Sen. Risa Hontiveros, who voted against the MIF, still welcomed the acceptance by Villar of some amendments she sought to introduce, including the exclusion of pension and welfare funds, as well as the prohibition against the appointment in the Maharlika Investment Corp. of persons with a “hint of corruption.”
“I also want to thank (Villar) and Sen. (Sonny) Angara for ensuring that there would be a 25-percent limit to the investible funds of (Development Bank of the Philippines) and the Landbank that would be exposed to the operations of the Maharlika Fund,” she said.
In a statement on Wednesday, Albay Rep. Joey Salceda, who headed the House technical working group on the proposed MIF, said “the House has decided to adopt the Senate version so that the Executive can begin crafting the rules and regulations,” adding, “we expect the president to announce that he has signed it by Sona.”

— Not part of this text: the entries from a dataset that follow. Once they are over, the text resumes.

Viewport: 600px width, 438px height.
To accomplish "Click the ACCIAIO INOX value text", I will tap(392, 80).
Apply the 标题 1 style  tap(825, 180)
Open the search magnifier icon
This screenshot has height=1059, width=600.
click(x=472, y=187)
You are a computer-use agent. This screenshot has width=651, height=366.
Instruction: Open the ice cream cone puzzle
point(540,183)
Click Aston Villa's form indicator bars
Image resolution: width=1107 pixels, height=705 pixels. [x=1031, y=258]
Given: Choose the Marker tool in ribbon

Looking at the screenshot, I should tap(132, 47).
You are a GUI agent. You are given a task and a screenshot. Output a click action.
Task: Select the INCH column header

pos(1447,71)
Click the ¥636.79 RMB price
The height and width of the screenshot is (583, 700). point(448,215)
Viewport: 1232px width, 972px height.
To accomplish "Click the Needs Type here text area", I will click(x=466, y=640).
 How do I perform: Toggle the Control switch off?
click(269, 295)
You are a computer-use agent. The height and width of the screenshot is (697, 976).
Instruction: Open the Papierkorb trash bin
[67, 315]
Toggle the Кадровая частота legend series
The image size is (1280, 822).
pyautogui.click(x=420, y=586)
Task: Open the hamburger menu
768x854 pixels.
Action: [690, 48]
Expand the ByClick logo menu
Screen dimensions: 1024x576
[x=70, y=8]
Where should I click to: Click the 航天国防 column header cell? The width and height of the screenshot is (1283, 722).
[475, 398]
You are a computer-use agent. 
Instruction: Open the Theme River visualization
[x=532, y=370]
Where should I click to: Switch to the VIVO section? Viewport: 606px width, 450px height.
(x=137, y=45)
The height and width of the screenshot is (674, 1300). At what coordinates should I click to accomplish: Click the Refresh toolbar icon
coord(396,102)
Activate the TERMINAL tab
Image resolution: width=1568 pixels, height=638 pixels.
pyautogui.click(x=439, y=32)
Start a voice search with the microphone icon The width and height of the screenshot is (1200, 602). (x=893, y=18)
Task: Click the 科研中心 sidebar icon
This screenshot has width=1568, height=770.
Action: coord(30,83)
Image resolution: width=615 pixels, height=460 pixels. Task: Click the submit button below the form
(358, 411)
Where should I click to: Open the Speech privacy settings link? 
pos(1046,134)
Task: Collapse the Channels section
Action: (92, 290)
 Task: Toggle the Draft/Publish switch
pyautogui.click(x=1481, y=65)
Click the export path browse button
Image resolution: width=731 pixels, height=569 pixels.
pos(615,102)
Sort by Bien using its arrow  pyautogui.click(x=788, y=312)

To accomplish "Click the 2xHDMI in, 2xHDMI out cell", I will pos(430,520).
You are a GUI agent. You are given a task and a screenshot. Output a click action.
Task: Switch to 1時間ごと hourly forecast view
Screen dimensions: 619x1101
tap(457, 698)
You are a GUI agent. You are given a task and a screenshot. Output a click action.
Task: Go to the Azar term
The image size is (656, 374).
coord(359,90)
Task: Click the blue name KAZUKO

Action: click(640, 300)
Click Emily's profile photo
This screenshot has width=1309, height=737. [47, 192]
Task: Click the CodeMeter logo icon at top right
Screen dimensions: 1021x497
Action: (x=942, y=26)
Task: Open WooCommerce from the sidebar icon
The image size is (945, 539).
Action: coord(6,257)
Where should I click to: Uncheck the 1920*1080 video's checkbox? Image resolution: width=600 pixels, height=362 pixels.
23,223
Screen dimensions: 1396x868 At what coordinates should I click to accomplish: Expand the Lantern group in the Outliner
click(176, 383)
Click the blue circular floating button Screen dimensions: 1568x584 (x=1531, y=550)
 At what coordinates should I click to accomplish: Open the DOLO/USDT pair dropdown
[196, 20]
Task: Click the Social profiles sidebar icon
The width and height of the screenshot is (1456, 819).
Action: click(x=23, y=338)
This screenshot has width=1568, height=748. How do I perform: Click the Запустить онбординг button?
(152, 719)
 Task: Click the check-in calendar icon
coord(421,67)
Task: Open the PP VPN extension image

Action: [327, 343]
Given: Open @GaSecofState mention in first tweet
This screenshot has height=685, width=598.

He also noted that the MIF “is the first but it does not have to be the last sovereign wealth fund that the government can create.”
Salceda also thanked the Senate for retaining most of the accountability and transparency safeguards established by the House.
The Albay lawmaker made suggestions that could be incorporated in crafting and refining the implementing guidelines, once the MIF bill is enacted.
He proposed that multilateral financing institutions such as the World Bank and the Asian Development Bank be allowed to be strategic partners with a stake in the MIF to bring in capital, experience, institutional expertise, and international credibility to the fund.
Salceda further suggested that there be a provision in the implementing rules and regulations for stock market listing as allowed in the MIF bill, to subject the fund to more transparency and public accountability standards.
While the lawmaker expressed appreciation for the removal of special exemptions, including tax breaks, he shared reservations on requiring regular dividends out of the MIF.
Opposition
Sen. Francis Escudero on Wednesday insisted that the measure establishing the MIF lacked the constitutional requirement on the creation of a government-owned and -controlled corporation (GOCC).
“As I pointed out in my amicus curiae manifestation (on Tuesday), unless they comply with the condition precedent… it might be constitutionally infirm for Congress to pass this bill,” the senator said.
Escudero was referring to Article XII Section 16 of the 1987 Constitution, which states that GOCCs “may be created or established by special charters in the interest of the common good and subject to the test of economic viability.”
A progressive teachers’ group on Wednesday also criticized the Senate’s hasty approval of the MIF, saying that the country was facing education crises that needed to be addressed first.
With many reports coming out about the worsening crisis of learning conditions in the country, the Alliance of Concerned Teachers said the MIF should not be the government’s priority bill.
House Deputy Minority Leader and ACT Teachers party-list Rep. France Castro also said in Filipino: “So-called amendments on the final Senate version of the MIF cannot resolve the fact that the country does not have surplus cash and that the bulk of the money cannot come from the government.”